New Magic Au(24) Cluster Stabilized by PVP: Selective Formation, Atomic Structure, and Oxidation Catalysis

[Image: see text] An unprecedented magic number cluster, Au(24)Cl(x) (x = 0–3), was selectively synthesized by the kinetically controlled reduction of the Au precursor ions in a microfluidic mixer in the presence of a large excess of poly(N-vinyl-2-pyrrolidone) (PVP). The atomic structure of the PVP-stabilized Au(24)Cl(x) was investigated by means of aberration-corrected transmission electron microscopy (ACTEM) and density functional theory (DFT) calculations.
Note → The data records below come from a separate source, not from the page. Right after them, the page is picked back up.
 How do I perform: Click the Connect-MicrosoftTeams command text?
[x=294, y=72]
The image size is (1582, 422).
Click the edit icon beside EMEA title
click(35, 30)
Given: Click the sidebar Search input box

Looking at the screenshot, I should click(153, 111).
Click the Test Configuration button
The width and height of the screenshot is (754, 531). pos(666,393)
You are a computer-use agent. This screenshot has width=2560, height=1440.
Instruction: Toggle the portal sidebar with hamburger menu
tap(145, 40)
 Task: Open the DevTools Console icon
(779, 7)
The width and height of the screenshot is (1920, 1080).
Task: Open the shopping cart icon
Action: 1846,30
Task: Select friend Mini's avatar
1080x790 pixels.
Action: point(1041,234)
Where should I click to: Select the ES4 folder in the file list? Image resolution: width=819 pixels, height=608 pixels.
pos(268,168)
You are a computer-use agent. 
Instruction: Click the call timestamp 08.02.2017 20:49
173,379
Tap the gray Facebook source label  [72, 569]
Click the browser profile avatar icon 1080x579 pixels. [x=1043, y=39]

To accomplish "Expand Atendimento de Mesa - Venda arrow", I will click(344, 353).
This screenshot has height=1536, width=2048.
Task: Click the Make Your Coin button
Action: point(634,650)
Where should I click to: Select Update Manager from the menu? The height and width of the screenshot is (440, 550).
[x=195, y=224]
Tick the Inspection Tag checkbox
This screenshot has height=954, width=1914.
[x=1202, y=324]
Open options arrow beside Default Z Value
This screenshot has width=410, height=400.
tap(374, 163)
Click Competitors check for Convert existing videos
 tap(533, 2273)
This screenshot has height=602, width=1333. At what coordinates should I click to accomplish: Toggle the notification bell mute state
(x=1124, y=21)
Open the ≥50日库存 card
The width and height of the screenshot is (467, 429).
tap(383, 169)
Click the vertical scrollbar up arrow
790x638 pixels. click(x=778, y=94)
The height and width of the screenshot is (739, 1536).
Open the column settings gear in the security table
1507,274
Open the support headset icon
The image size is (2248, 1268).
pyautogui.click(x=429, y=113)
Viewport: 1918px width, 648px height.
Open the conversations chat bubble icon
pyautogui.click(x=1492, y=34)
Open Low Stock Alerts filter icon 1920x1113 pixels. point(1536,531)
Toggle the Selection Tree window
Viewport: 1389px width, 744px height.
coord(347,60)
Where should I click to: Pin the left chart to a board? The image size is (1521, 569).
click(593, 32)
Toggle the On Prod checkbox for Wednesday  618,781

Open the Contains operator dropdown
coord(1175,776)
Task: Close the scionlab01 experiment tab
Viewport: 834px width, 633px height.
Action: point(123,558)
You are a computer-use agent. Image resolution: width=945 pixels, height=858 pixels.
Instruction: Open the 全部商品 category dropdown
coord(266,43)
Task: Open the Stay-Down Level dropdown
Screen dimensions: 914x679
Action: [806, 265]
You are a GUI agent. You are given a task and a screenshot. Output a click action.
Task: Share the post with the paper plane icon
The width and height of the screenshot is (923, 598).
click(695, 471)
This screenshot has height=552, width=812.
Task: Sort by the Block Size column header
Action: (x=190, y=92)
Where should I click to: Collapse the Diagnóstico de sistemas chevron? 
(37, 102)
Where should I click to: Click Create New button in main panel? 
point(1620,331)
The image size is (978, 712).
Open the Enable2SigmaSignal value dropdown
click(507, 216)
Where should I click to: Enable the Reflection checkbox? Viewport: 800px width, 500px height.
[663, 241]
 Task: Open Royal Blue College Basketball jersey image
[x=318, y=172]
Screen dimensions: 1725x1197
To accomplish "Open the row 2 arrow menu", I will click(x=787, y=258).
ACTEM video imaging revealed that the Au(24)Cl(x) clusters were stable against dissociation but fluctuated during the observation period. Some of the high-resolution ACTEM snapshots were explained by DFT-optimized isomeric structures in which all the constituent atoms were located on the surface. This observation suggests that the featureless optical spectrum of Au(24)Cl(x) is associated with the coexistence of distinctive isomers. X-ray photoelectron spectroscopy and Fourier-transform infrared spectroscopy of CO adsorbates revealed the electron-rich nature of Au(24)Cl(x) clusters due to the interaction with PVP. The Au(24)Cl(x):PVP clusters catalyzed the aerobic oxidation of benzyl alcohol derivatives without degradation. Hammett analysis and the kinetic isotope effect indicated that the hydride elimination by Au(24)Cl(x) was the rate-limiting step with an apparent activation energy of 56 ± 3 kJ/mol, whereas the oxygen pressure dependence of the reaction kinetics suggested the involvement of hydrogen abstraction by coadsorbed O(2) as a faster process.